While growing up, Michael Rich was, by his own admission, a nerdy kid who was interested in science fiction, particularly the works of Ray Bradbury. As an associate professor of law at Elon, his most recent research has taken him into an area that only Bradbury and other futuristic writers could foresee.

Advances in technology are making it possible for the government to prevent people from committing such crimes as driving drunk, stealing copyrighted material or even committing sex offenses. In a provocative New York Times opinion column (“The Perfect Non-Crime” Aug. 6, 2012) and an article in the Harvard Journal of Law and Public Policy (“Should We Make Crime Impossible?” forthcoming), Rich offers an analytical framework for policymakers who, as a result of emerging technologies, are being forced to decide whether making criminal conduct impossible is a proper government function.

“To me, the big question that this ultimately raises is the government’s role in interacting with individuals,” he says. “Is the government about providing services and merely influencing conduct or is it allowed to take on a bigger role and foreclose conduct entirely?”

Challenging the status quo and venturing into some of law’s grayer areas has long been of interest to Rich. He started his career at the Cincinnati law firm of Vorys Sater Seymour & Pease LLP, where he worked on white-collar criminal cases, government fraud litigation and civil rights litigation. As a young lawyer, Rich was fascinated by the behavior of whistleblowers and criminal informants. They benefit society, but are often disliked for what is seen as their acts of betrayal.

“I think they are complex figures. Few of them are purely heroic. At the same time, they are people who choose to go down an unpopular road, but they convince themselves, accurately or not, that they’re doing it for the common good,” he says.

Rich’s scholarship on criminal informants includes, “Lessons of Disloyalty in the World of Criminal Informants,” forthcoming in volume 49 of the American Criminal Law Review, “Brass Rings and Red-Headed Stepchildren: Protecting Active Criminal Informants,” published in volume 61 of the American University Law Review (2012) and “Coerced Informants and Thirteenth Amendment Limitations on the Police-Informant Relationship,” published in volume 50 of the Santa Clara Law Review (2010).

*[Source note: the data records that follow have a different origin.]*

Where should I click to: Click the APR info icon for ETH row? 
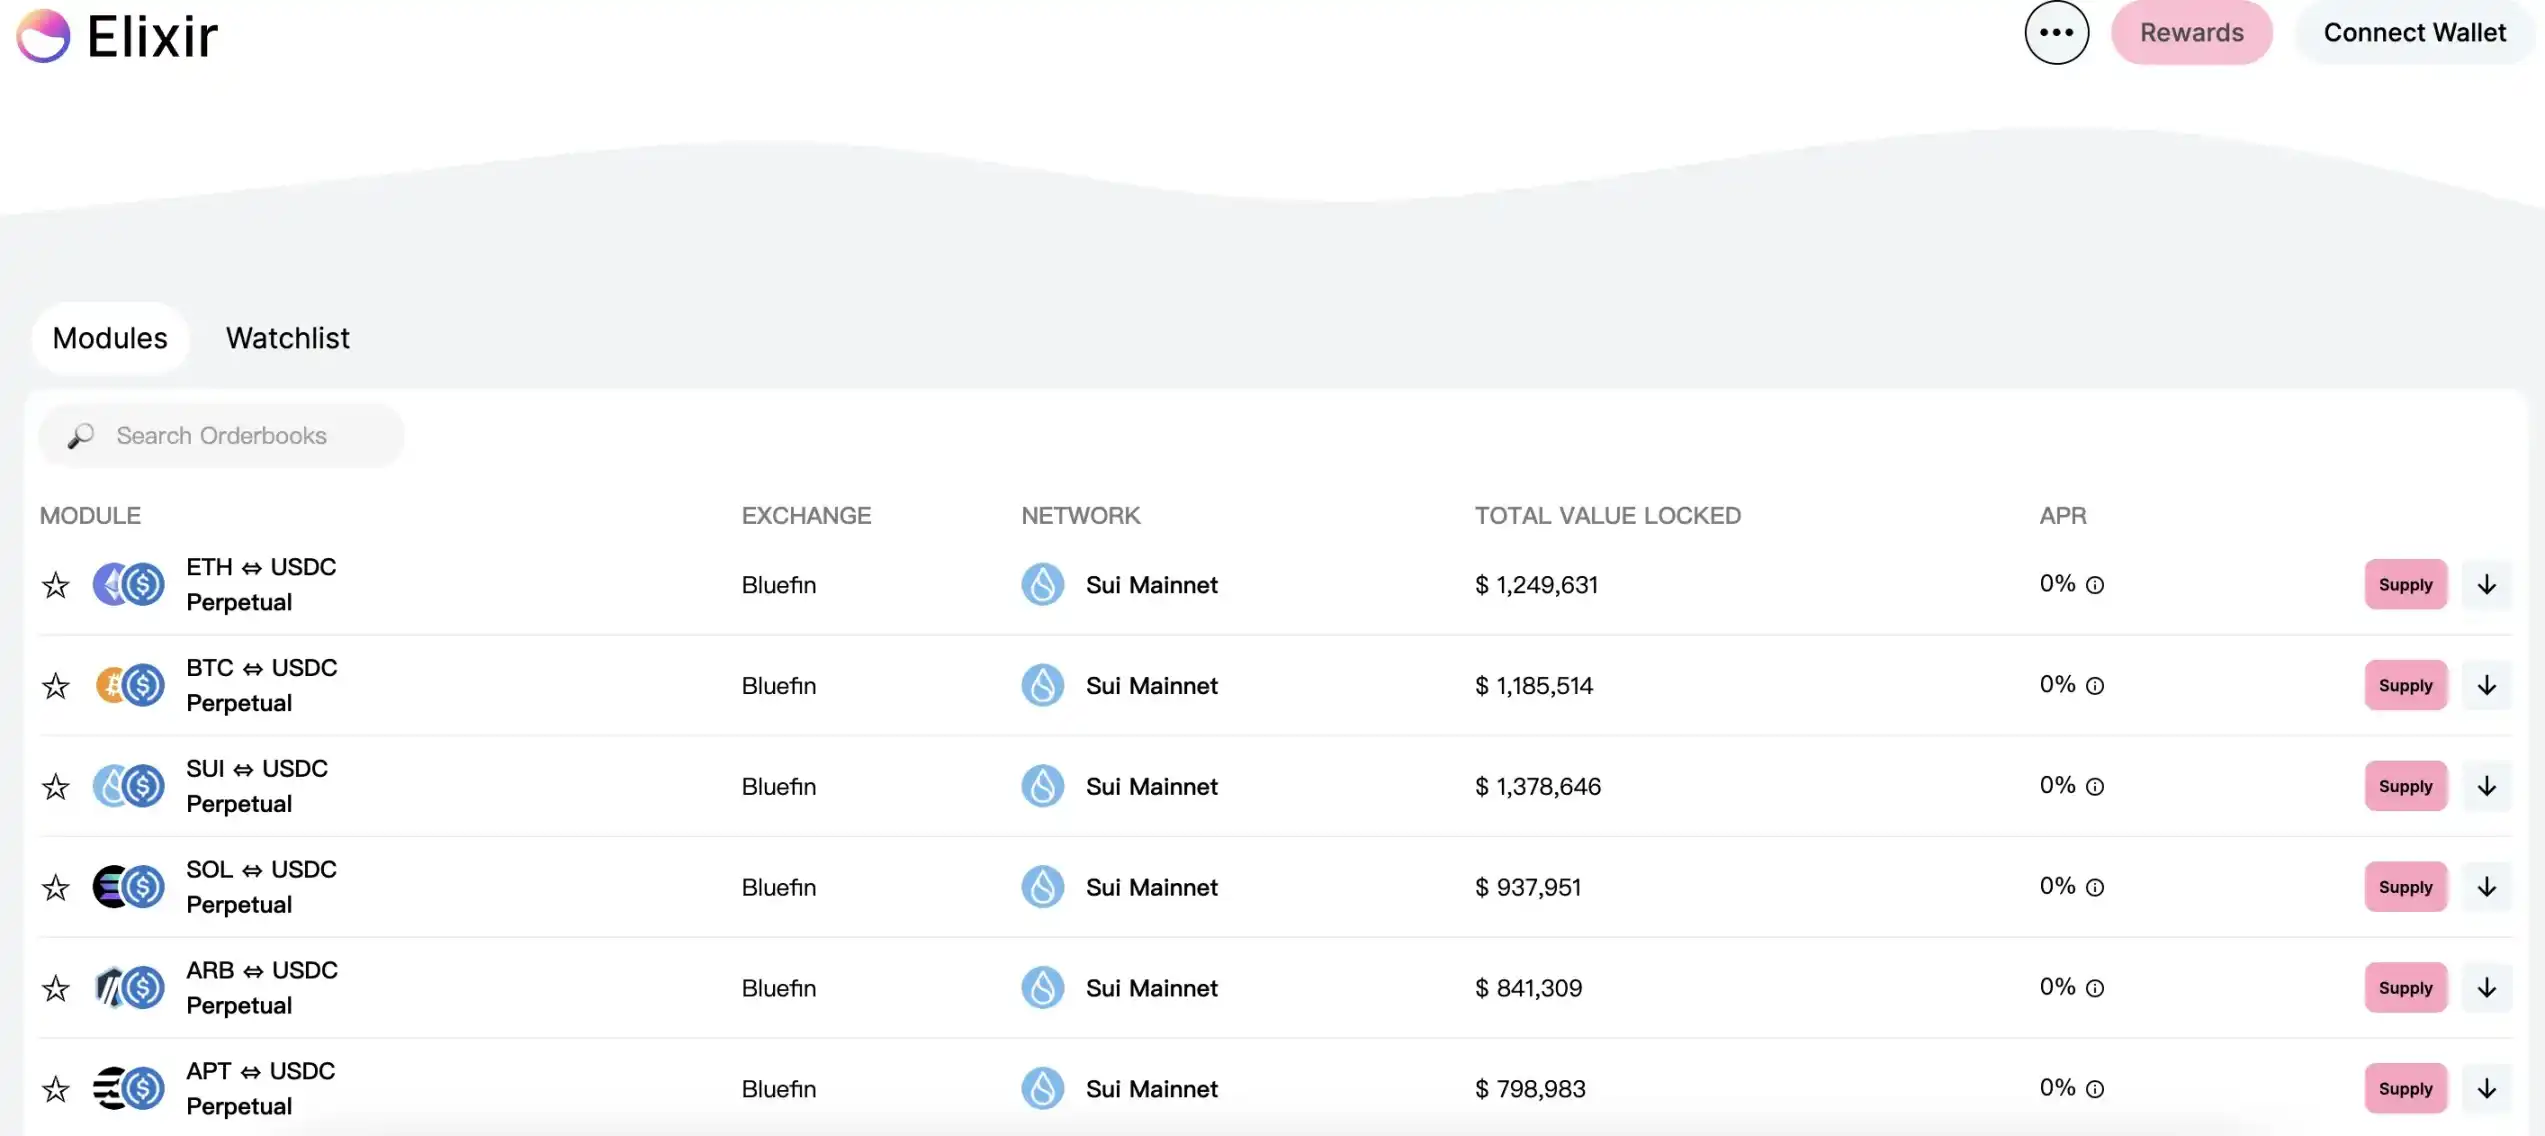(2095, 585)
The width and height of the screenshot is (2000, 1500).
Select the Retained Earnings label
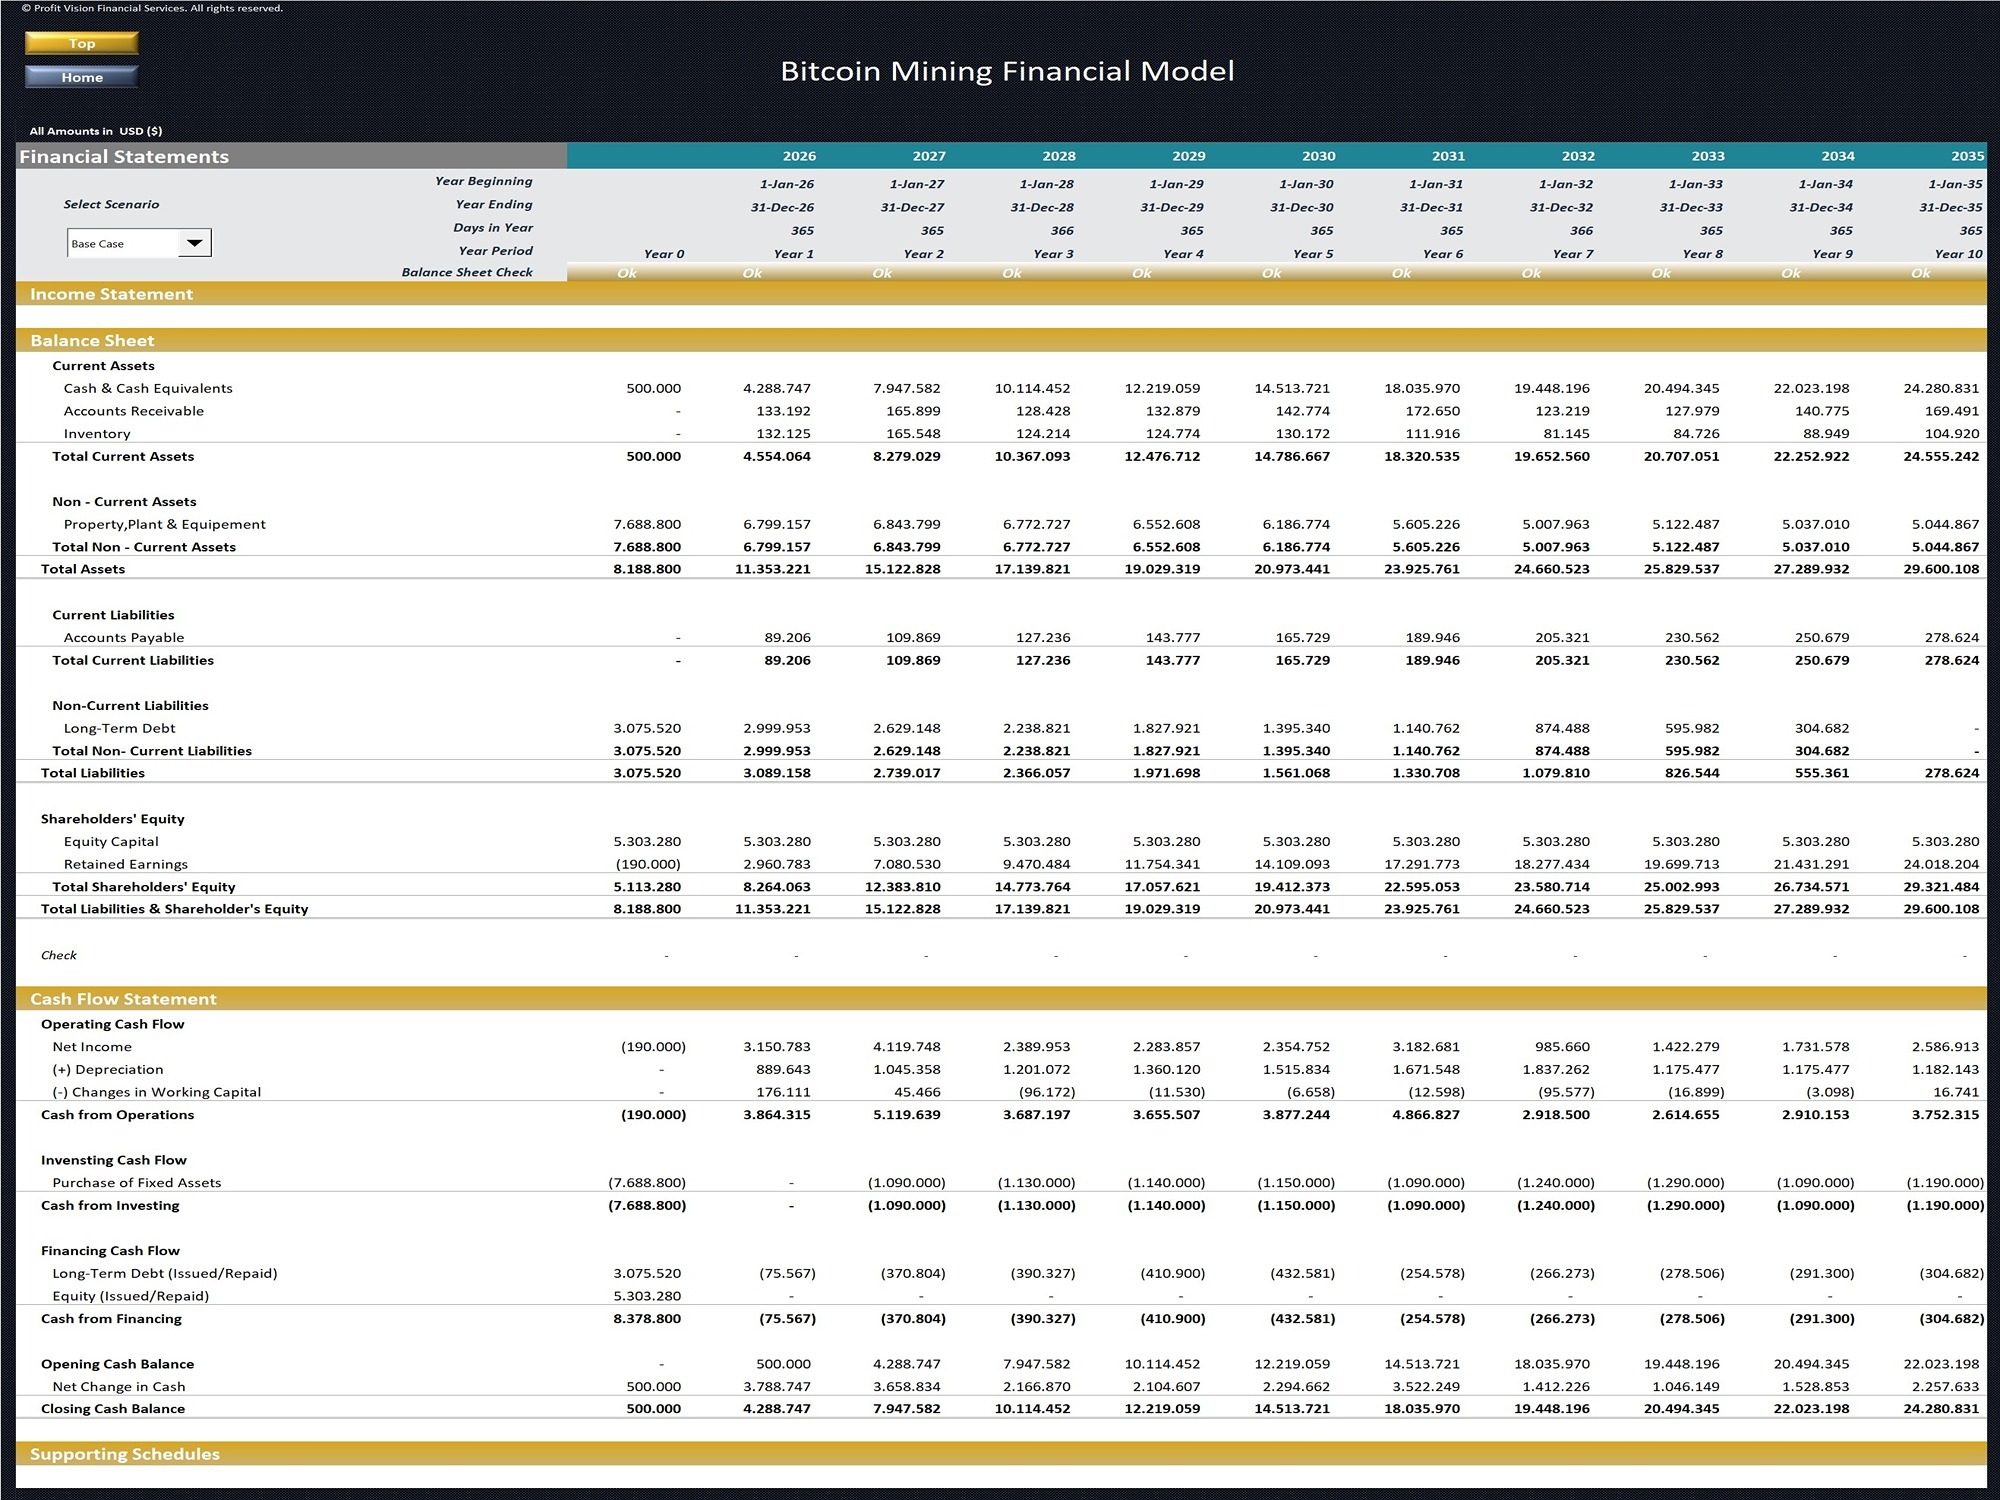(125, 864)
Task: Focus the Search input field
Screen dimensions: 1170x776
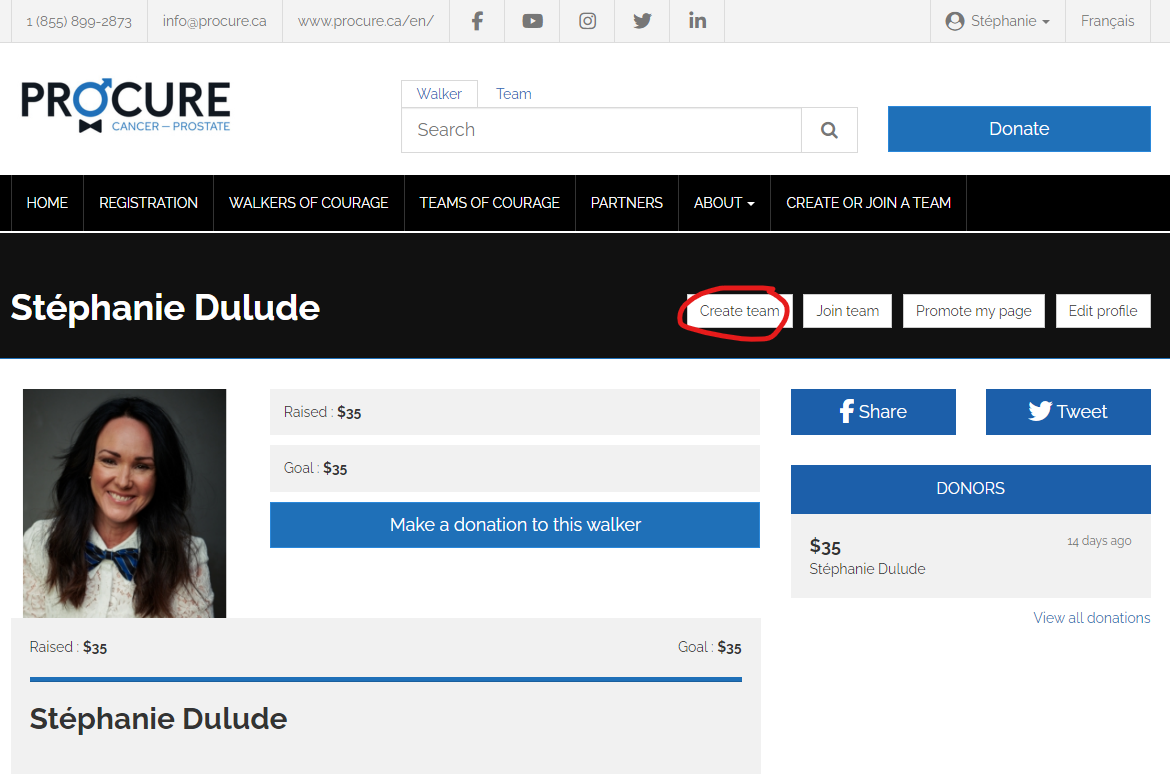Action: point(601,130)
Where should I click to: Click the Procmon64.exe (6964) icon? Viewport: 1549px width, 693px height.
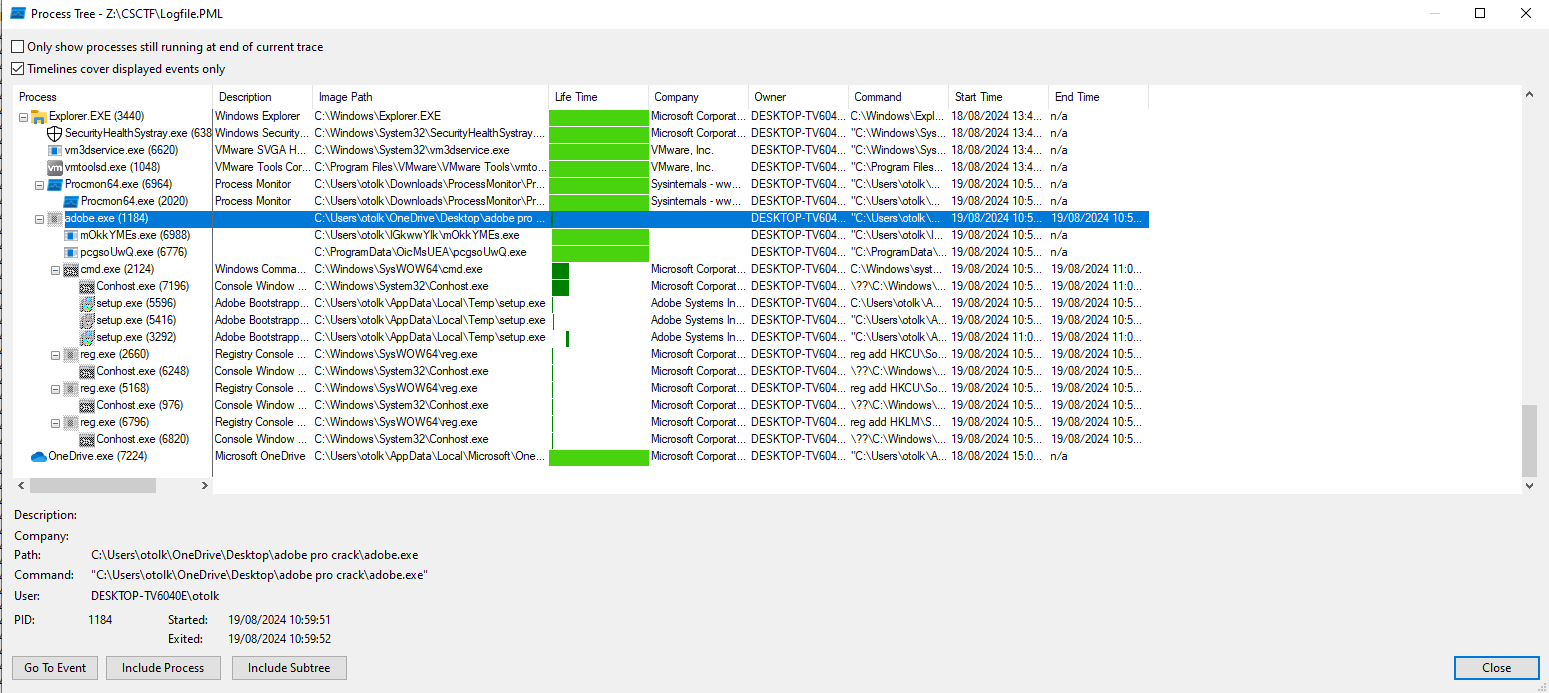coord(55,184)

Prior to joining Elon, Rich served as an assistant professor of law at Capital University Law School. He has been at Elon since 2010 and teaches evidence, criminal law and criminal procedure.

“My professional experience taught me that lawyers need to be ready to be challenged and to be ready to explain themselves in the face of those challenges,” he says. “So I require a lot of my students in class. They need to be ready to answer questions and they need to be ready for their first answer to give rise to further inquiry.”

What Rich thought would be a one-time article about the implications for society in preventing crime has blossomed into a new area of study in what he believes could be an emerging field. He is at work on a second article that will expand on questions raised in his recent Harvard Journal of Law and Public Policy article.

“It’s a relatively new thing,” he says. “That’s made it kind of fun and exciting, to feel like I’m not retreading on ground that’s already been worked on.”